Notice that we downloaded multiple specific versions of the database.
CATAStrophy won't necessarily work correctly with future versions of the database unless we retrain the models.

Next we need to create a HMMER formatted database from the .txt file we downloaded.

In [5]:
%%bash
# the rm is just here so I can run the notebook without errors
rm -f ./data/dbCAN-fam-HMMs.txt.v4.*
hmmpress ./data/dbCAN-fam-HMMs.txt.v4

rm -f ./data/dbCAN-fam-HMMs.txt.v5.*
hmmpress ./data/dbCAN-fam-HMMs.txt.v5

rm -f ./data/dbCAN-fam-HMMs.txt.v6.*
hmmpress ./data/dbCAN-fam-HMMs.txt.v6

rm -f ./data/dbCAN-HMMdb-V7.txt.*
hmmpress ./data/dbCAN-HMMdb-V7.txt

Working...    done.
Pressed and indexed 345 HMMs (345 names).
Models pressed into binary file:   ./data/dbCAN-fam-HMMs.txt.v4.h3m
SSI index for binary model file:   ./data/dbCAN-fam-HMMs.txt.v4.h3i
Profiles (MSV part) pressed into:  ./data/dbCAN-fam-HMMs.txt.v4.h3f
Profiles (remainder) pressed into: ./data/dbCAN-fam-HMMs.txt.v4.h3p
Working...    done.
Pressed and indexed 360 HMMs (360 names and 1 accessions).
Models pressed into binary file:   ./data/dbCAN-fam-HMMs.txt.v5.h3m
SSI index for binary model file:   ./data/dbCAN-fam-HMMs.txt.v5.h3i
Profiles (MSV part) pressed into:  ./data/dbCAN-fam-HMMs.txt.v5.h3f
Profiles (remainder) pressed into: ./data/dbCAN-fam-HMMs.txt.v5.h3p
Working...    done.
Pressed and indexed 585 HMMs (585 names and 1 accessions).
Models pressed into binary file:   ./data/dbCAN-fam-HMMs.txt.v6.h3m
SSI index for binary model file:   ./data/dbCAN-fam-HMMs.txt.v6.h3i
Profiles (MSV part) pressed into:  ./data/dbCAN-fam-HMMs.txt.v6.h3f
Profiles (remainder) pressed int

## Running HMMER

Now that the database is ready, we can process our sequences.
This is pretty easily done with the command:

```bash
hmmscan --domtblout my_seqs_hmmer.csv ./data/dbCAN-fam-HMMs.txt my_seqs.fasta > my_seqs_hmmer.txt
```

The native dbCAN script uses the "domain table" (provided by `--domtblout`) as input, which is a much more friendly space-delimited format.
The txt output is the raw hmmer output.
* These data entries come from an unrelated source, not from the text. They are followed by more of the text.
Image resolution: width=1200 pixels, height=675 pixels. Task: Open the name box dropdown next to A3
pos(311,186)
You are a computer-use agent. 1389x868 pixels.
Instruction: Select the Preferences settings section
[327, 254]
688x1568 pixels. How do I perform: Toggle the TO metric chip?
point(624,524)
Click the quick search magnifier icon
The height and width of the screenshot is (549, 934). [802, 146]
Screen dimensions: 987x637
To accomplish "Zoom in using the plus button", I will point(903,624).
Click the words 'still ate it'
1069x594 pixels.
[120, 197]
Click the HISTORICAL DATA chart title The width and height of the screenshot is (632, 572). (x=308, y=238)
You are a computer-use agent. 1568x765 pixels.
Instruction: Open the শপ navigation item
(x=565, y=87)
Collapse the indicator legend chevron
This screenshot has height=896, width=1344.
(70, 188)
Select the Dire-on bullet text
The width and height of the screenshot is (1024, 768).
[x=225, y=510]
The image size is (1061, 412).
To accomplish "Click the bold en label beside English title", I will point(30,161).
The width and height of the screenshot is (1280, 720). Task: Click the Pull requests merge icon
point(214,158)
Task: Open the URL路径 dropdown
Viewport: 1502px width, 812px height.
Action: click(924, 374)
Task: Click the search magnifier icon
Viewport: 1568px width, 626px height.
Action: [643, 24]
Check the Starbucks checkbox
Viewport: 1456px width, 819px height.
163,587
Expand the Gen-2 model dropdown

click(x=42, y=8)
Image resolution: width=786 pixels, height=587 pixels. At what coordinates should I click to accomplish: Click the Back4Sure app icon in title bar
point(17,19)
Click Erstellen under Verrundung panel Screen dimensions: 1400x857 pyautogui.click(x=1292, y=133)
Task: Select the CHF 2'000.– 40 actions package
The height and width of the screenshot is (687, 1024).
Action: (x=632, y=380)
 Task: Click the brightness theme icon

It is a lot more information rich but also harder to parse.

The HMMER output formats should be more "stable" than the dbCAN format (which recently changed and hasn't been updated on their webserver).
Ideally we want to support all three formats, but focussing on the HMMER ones.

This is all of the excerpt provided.